Segurando um molho de chaves entre os dedos, que pretendia usar como um soco inglês caso precisasse se proteger, a jovem conseguiu atravessar a rua quando um carro se aproximou. “Praticamente me joguei na frente do carro e atravessei correndo. O motoqueiro começou a gritar algumas coisas do tipo ‘estou te vendo’ e ‘da próxima vez tu não te escapa’. Nisso surgiram mais carros, eu saí do campo de visão dele e consegui entrar em casa.”

Depois do episódio, a psicóloga passou dias sem conseguir dormir e chegou a diminuir o intervalo de almoço para tentar deixar o trabalho mais cedo. Nas outras duas ocasiões, ela foi seguida por dois homens, um a pé e o outro de carro, e também conseguiu despistar os suspeitos.

Ladrões são oportunistas

De acordo com a Brigada Militar, não foram registrados outros casos na praça e arredores ao longo do ano, além dos três episódios de agosto. Além do crime que teve o produtor audiovisual como vítima, no dia 3, por volta das 4h30, um homem foi assaltado por dois indivíduos que fizeram menção de estar armados; e no dia 8, em torno das 21 horas, um adolescente de 14 anos foi rendido por um criminoso armado. Na avaliação do comandante do 23º Batalhão de Polícia Militar (BPM) de Santa Cruz, tenente-coronel Giovani Paim Moresco, tratam-se de crimes pontuais.

┄┄┄┄┄┄┄┄┄┄

Tarefas obrigatórias:
**a)** Transcreva, do texto sobre os crimes na praça, a passagem que vai de "De acordo com" até "de crimes pontuais.".
**b)** Dê continuidade ao texto sobre os crimes na praça a partir do ponto em que ele termina.
Os itens não são necessários para realizar as tarefas.

┄┄┄┄┄┄┄┄┄┄

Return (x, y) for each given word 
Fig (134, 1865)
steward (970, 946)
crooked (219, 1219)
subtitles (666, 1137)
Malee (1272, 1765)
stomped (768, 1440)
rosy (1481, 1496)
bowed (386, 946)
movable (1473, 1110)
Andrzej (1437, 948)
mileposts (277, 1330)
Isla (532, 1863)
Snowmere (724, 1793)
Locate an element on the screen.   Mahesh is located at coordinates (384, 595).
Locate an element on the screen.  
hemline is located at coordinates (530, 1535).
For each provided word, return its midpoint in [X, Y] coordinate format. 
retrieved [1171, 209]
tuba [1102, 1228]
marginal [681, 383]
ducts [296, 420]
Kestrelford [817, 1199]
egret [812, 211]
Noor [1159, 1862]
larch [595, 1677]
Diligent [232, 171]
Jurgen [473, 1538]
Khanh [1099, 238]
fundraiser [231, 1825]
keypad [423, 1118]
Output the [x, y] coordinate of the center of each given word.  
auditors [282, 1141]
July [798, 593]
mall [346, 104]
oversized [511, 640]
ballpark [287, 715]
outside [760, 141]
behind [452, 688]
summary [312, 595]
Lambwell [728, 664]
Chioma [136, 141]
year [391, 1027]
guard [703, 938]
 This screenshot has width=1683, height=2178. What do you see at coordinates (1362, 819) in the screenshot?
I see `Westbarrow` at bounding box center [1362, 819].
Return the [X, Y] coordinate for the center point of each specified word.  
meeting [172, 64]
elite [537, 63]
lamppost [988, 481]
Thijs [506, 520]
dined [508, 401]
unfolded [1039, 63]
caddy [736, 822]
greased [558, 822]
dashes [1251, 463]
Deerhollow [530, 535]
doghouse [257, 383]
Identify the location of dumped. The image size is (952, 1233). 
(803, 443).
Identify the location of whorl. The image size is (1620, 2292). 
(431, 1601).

┄┄┄┄┄┄┄┄┄┄

Resultados esperados:
**a)**
De acordo com a Brigada Militar, não foram registrados outros casos na praça e arredores ao longo do ano, além dos três episódios de agosto. Além do crime que teve o produtor audiovisual como vítima, no dia 3, por volta das 4h30, um homem foi assaltado por dois indivíduos que fizeram menção de estar armados; e no dia 8, em torno das 21 horas, um adolescente de 14 anos foi rendido por um criminoso armado. Na avaliação do comandante do 23º Batalhão de Polícia Militar (BPM) de Santa Cruz, tenente-coronel Giovani Paim Moresco, tratam-se de crimes pontuais.

**b)**
“Pelos horários, que são bem diferentes, o que a gente percebe é que os criminosos encontraram um momento oportuno. Em todos os casos, esses ladrões também estavam a pé, o que significa que é gente que pode ter andado muito tempo atrás das vítimas esperando pelo momento de agir. Por conta disso, a gente sempre orienta que as pessoas não andem sozinhas, nem por percursos pouco movimentados”, detalhou.

Segundo Moresco, a área da Praça da Bandeira é uma das mais vigiadas do município em alguns turnos, como o da noite, já que as guarnições fazem rondas constantes por causa dos flanelinhas que atuam nas proximidades de bares e casas noturnas. O local também fica no caminho das viaturas que seguem para as ocorrências a partir da sede do 23º BPM, que fica na Rua Galvão Costa, próximo ao cruzamento com a Gaspar Silveira Martins.